»»
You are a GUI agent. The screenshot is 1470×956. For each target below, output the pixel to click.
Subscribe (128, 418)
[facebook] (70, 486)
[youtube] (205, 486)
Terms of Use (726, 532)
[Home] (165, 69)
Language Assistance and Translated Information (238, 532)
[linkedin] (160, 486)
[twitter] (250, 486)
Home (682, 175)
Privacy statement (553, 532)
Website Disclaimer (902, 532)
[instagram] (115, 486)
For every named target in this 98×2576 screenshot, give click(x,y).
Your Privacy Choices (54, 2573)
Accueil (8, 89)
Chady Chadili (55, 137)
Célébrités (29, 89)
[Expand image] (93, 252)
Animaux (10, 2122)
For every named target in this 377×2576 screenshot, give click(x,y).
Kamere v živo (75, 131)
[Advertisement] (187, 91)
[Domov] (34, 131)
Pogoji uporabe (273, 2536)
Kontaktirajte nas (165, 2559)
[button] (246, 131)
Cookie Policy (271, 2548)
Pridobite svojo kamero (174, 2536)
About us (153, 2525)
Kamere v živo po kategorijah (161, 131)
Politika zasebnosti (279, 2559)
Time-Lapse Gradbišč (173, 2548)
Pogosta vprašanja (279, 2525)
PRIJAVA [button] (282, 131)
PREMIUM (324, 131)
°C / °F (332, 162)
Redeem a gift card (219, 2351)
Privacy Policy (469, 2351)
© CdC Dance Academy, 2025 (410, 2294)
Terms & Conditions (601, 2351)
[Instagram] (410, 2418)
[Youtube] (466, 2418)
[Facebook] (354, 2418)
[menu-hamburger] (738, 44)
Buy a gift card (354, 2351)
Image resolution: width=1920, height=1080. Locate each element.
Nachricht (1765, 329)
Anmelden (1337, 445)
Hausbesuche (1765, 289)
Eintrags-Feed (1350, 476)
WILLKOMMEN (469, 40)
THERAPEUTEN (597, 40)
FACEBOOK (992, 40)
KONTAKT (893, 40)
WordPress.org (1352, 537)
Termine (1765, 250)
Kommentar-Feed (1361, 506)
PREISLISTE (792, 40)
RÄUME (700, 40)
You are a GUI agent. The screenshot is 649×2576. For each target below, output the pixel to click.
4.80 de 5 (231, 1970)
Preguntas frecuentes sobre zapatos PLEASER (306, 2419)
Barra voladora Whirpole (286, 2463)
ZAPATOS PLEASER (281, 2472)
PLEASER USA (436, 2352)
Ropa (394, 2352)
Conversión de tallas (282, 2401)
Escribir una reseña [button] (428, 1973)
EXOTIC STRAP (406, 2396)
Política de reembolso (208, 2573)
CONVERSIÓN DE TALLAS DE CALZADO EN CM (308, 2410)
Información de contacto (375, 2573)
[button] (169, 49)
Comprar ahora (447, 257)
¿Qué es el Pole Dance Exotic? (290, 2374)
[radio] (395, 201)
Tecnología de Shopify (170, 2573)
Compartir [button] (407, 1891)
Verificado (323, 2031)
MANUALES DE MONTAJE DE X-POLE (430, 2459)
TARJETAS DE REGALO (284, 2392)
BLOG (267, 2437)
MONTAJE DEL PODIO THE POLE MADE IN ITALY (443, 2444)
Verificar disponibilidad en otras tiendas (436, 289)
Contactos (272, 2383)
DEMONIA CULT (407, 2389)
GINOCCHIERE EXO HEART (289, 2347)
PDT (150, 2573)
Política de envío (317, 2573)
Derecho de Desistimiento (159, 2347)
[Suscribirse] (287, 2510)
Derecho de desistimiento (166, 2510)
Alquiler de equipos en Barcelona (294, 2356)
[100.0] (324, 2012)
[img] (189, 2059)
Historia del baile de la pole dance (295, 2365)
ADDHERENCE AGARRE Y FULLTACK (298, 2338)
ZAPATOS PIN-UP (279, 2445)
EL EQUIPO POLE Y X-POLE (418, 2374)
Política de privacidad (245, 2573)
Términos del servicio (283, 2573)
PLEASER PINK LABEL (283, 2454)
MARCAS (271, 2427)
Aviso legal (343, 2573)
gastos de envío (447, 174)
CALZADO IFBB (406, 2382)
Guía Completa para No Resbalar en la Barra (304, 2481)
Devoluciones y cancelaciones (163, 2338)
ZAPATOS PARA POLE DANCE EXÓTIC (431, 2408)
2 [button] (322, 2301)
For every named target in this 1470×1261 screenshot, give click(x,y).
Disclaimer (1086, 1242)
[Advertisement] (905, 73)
««
* _Work to complete_
Copy out the whole listing, word for word.

* _Response to this exercise_
You are a GUI agent. The screenshot is 1470×956. For each target below, output the pixel to click.
Subscribe (128, 418)
[facebook] (70, 486)
[youtube] (205, 486)
Terms of Use (726, 532)
[Home] (165, 69)
Language Assistance and Translated Information (238, 532)
[linkedin] (160, 486)
[twitter] (250, 486)
Home (682, 175)
Privacy statement (553, 532)
Website Disclaimer (902, 532)
[instagram] (115, 486)
For every named target in this 98×2576 screenshot, give click(x,y).
Your Privacy Choices (54, 2573)
Accueil (8, 89)
Chady Chadili (55, 137)
Célébrités (29, 89)
[Expand image] (93, 252)
Animaux (10, 2122)
For every named target in this 377×2576 screenshot, give click(x,y).
Kamere v živo (75, 131)
[Advertisement] (187, 91)
[Domov] (34, 131)
Pogoji uporabe (273, 2536)
Kontaktirajte nas (165, 2559)
[button] (246, 131)
Cookie Policy (271, 2548)
Pridobite svojo kamero (174, 2536)
About us (153, 2525)
Kamere v živo po kategorijah (161, 131)
Politika zasebnosti (279, 2559)
Time-Lapse Gradbišč (173, 2548)
Pogosta vprašanja (279, 2525)
PRIJAVA [button] (282, 131)
PREMIUM (324, 131)
°C / °F (332, 162)
Redeem a gift card (219, 2351)
Privacy Policy (469, 2351)
© CdC Dance Academy, 2025 (410, 2294)
Terms & Conditions (601, 2351)
[Instagram] (410, 2418)
[Youtube] (466, 2418)
[Facebook] (354, 2418)
[menu-hamburger] (738, 44)
Buy a gift card (354, 2351)
Image resolution: width=1920, height=1080. Locate each element.
Nachricht (1765, 329)
Anmelden (1337, 445)
Hausbesuche (1765, 289)
Eintrags-Feed (1350, 476)
WILLKOMMEN (469, 40)
THERAPEUTEN (597, 40)
FACEBOOK (992, 40)
KONTAKT (893, 40)
WordPress.org (1352, 537)
Termine (1765, 250)
Kommentar-Feed (1361, 506)
PREISLISTE (792, 40)
RÄUME (700, 40)
You are a GUI agent. The screenshot is 649×2576. For each target below, output the pixel to click.
4.80 de 5 (231, 1970)
Preguntas frecuentes sobre zapatos PLEASER (306, 2419)
Barra voladora Whirpole (286, 2463)
ZAPATOS PLEASER (281, 2472)
PLEASER USA (436, 2352)
Ropa (394, 2352)
Conversión de tallas (282, 2401)
Escribir una reseña [button] (428, 1973)
EXOTIC STRAP (406, 2396)
Política de reembolso (208, 2573)
CONVERSIÓN DE TALLAS DE CALZADO EN CM (308, 2410)
Información de contacto (375, 2573)
[button] (169, 49)
Comprar ahora (447, 257)
¿Qué es el Pole Dance Exotic? (290, 2374)
[radio] (395, 201)
Tecnología de Shopify (170, 2573)
Compartir [button] (407, 1891)
Verificado (323, 2031)
MANUALES DE MONTAJE DE X-POLE (430, 2459)
TARJETAS DE REGALO (284, 2392)
BLOG (267, 2437)
MONTAJE DEL PODIO THE POLE MADE IN ITALY (443, 2444)
Verificar disponibilidad en otras tiendas (436, 289)
Contactos (272, 2383)
DEMONIA CULT (407, 2389)
GINOCCHIERE EXO HEART (289, 2347)
PDT (150, 2573)
Política de envío (317, 2573)
Derecho de Desistimiento (159, 2347)
[Suscribirse] (287, 2510)
Derecho de desistimiento (166, 2510)
Alquiler de equipos en Barcelona (294, 2356)
[100.0] (324, 2012)
[img] (189, 2059)
Historia del baile de la pole dance (295, 2365)
ADDHERENCE AGARRE Y FULLTACK (298, 2338)
ZAPATOS PIN-UP (279, 2445)
EL EQUIPO POLE Y X-POLE (418, 2374)
Política de privacidad (245, 2573)
Términos del servicio (283, 2573)
PLEASER PINK LABEL (283, 2454)
MARCAS (271, 2427)
Aviso legal (343, 2573)
gastos de envío (447, 174)
CALZADO IFBB (406, 2382)
Guía Completa para No Resbalar en la Barra (304, 2481)
Devoluciones y cancelaciones (163, 2338)
ZAPATOS PARA POLE DANCE EXÓTIC (431, 2408)
2 [button] (322, 2301)
For every named target in this 1470×1261 screenshot, give click(x,y).
Disclaimer (1086, 1242)
[Advertisement] (905, 73)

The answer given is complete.